Visceral Games, formerly known as EA Redwood Shores, proudly proclaims itself as EA's longest running studio. With some members having cut their teeth on the Road Rash games back in the day, the studio was tasked with some EA's most lucrative IPs and movie licenses. As part of EA's studio identity shakeup, Redwood Shores changed its name to Visceral and made Dead Space and this month's Dante's Inferno. Nick Earl is confident that his studio has found its stride and that they've now learned where they want to be, at the top of the mature-rated action game genre.
"The mission for this studio is nothing less than to be the leader of third-person linear action games," Earl told Gamasutra. He continued:
We've come through a lot of different games over the years, from James Bond to Lord of the Rings to Simpsons to Godfather to Tiger Woods -- which we did here for seven years.
But in all those years, we've kind of culled it down to the type of product that the studio really wants to build, and that is this kind of Mature-rated or edgy third-person linear action game. You know, we had such a big hit, and it was so critically well received, with Dead Space, and that was right when we changed our name to Visceral.
We feel like we were able to capture lightning in a bottle, which sort of rarely happens. This team feels -- the team here in the studio -- just feels a mission to establish this studio as one of the studios that really stands out and makes a difference and is sort of held as one of the top five or ten across the entire landscape.
As part of that, Visceral is aiming to release only one game a year. "What I've learned being general manager of the studio for the past nine years is you can overload a studio," he said. "'Less is more.' I know it sounds kind of trite, but we really believe that. We've really taken that on board here. What we put out, we want to put out at the absolute highest quality mark. We don't need to do three of those a year. One [game per year] is plenty, if we continue to drive that kind of quality here."
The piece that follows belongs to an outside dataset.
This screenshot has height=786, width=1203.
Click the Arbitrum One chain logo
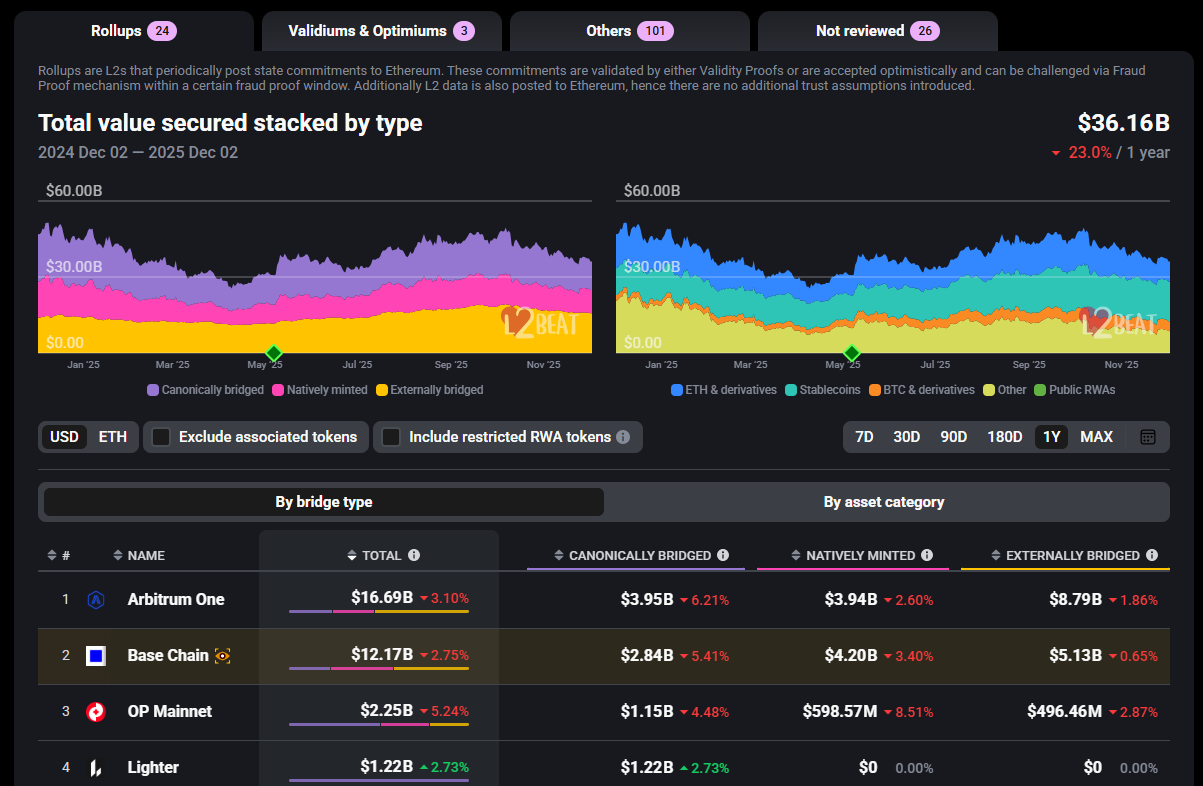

Part of this transformation comes from Earl and Visceral Games, but it also seems to be a philosophy change at Electronic Arts. In the past, the huge game publisher was accused of just throwing a studio at an IP to make the game. That's changed now, according to Earl. "The notion of just 'backing up the bus,' we like to call it, I think that's pretty much gone," said Earl. "We just don't do that anymore."
I never thought I'd hear game designers describe making a game as 'backing up the bus,' but it does make a certain amount of sense.